« Être cultivé pour être libre. » Ce sont les mots de José Martí, homme de lettres et symbole cubain. Force est de constater que l’île a suivi de près les recommandations de son héros national, en faisant de l’éducation la priorité de son action politique depuis la révolution de 1959. Avec 13% du budget national consacré à ce secteur, Cuba est le pays le plus généreux du monde avec son école.
« Le paradis de l’enfance ». C’est en ces termes que l’UNICEF qualifie Cuba dans un rapport sur la protection des droits des enfants dans le monde. Dans le même temps, l’UNESCO présente le système éducatif cubain comme un « exemple pour le monde entier ». La Banque mondiale le confirme, dans son rapport sur l’éducation en Amérique latine et dans les Caraïbes, plaçant l’île en tête du classement de la région en matière de niveau des élèves, de méthodes d’enseignement, de qualité de la formation des enseignants… Avec des chiffres comparables, voire supérieurs dans certains domaines, à ceux des pays les plus riches de l’OCDE.

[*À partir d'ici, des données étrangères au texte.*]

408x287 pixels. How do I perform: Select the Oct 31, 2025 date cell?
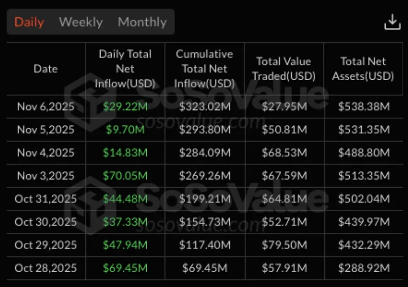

« La Banque mondiale prend sans cesse l’exemple de Cuba, qui a atteint l’excellence dans ce domaine, souligne Salim Lamrani Docteur ès Etudes Ibériques et Latino-américaines et spécialiste des relations entre Cuba et les États-Unis. Ces résultats s’expliquent par la volonté politique des dirigeants cubains de mettre la jeunesse au centre du projet de société, en allouant les moyens nécessaires à l’acquisition de savoirs et de compétences, et ce malgré les ressources limitées d’une nation du tiers-monde et un état de siège économique imposé par les Etats-Unis depuis plus d’un demi-siècle. » Philippe Bayart, Rémy Herrera et Éric Mulot, auteurs de recherches sur le système éducatif cubain, abondent. « À Cuba, l’éducation constitue, on le sait, un axe essentiel du projet de développement et un moyen d’atteindre l’objectif d’égalité. L’une des finalités du système éducatif y est de remettre en cause la division capitaliste du travail et la division sociale qui en découle. Les principes fondamentaux qui orientent les politiques éducatives cubaines sont l’universalisme, la gratuité et le caractère public de l’éducation. Leur application a permis d’édifier l’un des meilleurs systèmes éducatifs au monde, en termes d’accès comme de qualité. »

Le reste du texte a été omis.